NOTE: Our gluten-free dough was a lot softer than regular pie dough, but we knew that using extra flour to roll it out would work against us; this additional flour would have no opportunity to hydrate, which meant, as we learned from our testing of muffins and other baked goods, that we'd end up with a gritty texture. Instead, we simply rolled out the dough between two sheets of plastic wrap to prevent sticking and allow for easy transfer to the pie plate.



Single-Crust Pie Dough - makes enough for one 9-inch pie

2½ tablespoons ice water

1½ tablespoons sour cream

1½ teaspoons rice vinegar

6½ ounces Gluten-Free Flour

1½ teaspoons sugar

½ teaspoon salt

¼ teaspoon xanthan gum

8 tablespoons unsalted butter, cut into ¼-inch pieces and frozen for 10-15 minutes


1. Combine ice water, sour cream, and vinegar together in bowl. Process flour blend, sugar, salt, and xanthan gum together in food processor until combined, about 5 seconds. Scatter butter over top and pulse mixture until butter is size of large peas, about 10 pulses.

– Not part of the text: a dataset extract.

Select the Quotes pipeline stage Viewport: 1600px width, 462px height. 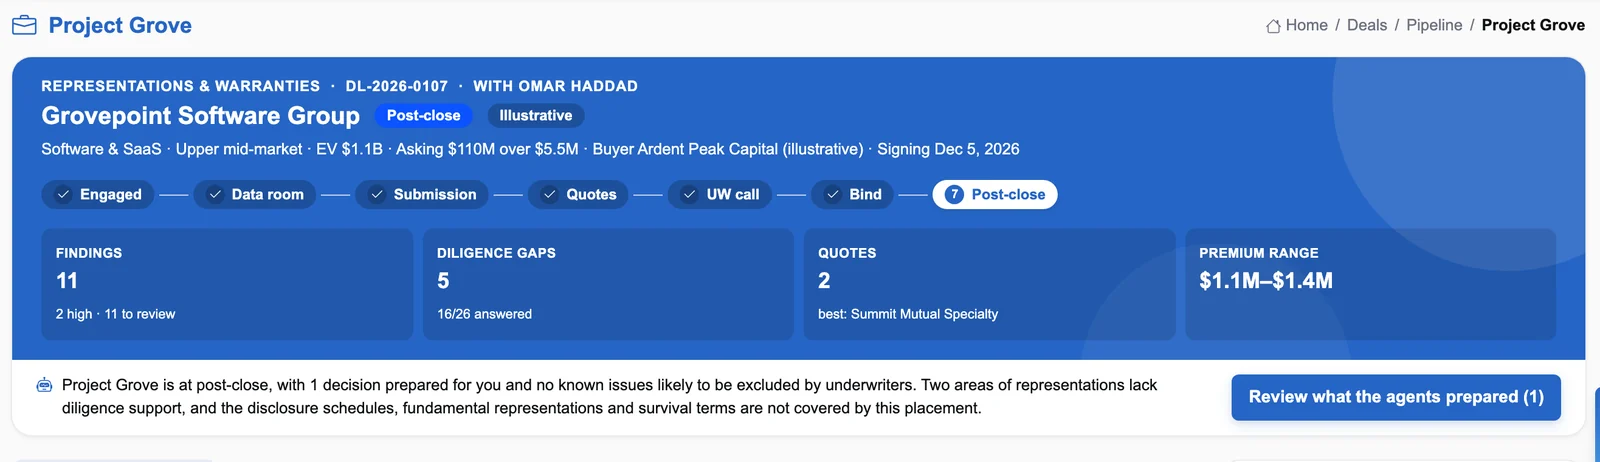tap(578, 195)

2. Pour half of sour cream mixture over flour mixture and pulse until incorporated, about 3 pulses. Pour remaining sour cream mixture over flour mixture and pulse until dough just comes together, about 6 pulses.

3. Divide dough into 2 even pieces. Turn each piece of dough onto sheet of plastic wrap and flatten each into 5-inch disk. Wrap each piece tightly in plastic and refrigerate for 1 hour. Before rolling out dough, let it sit on counter to soften slightly, about 15 minutes. (Dough can be wrapped tightly in plastic and refrigerated for up to 2 days.)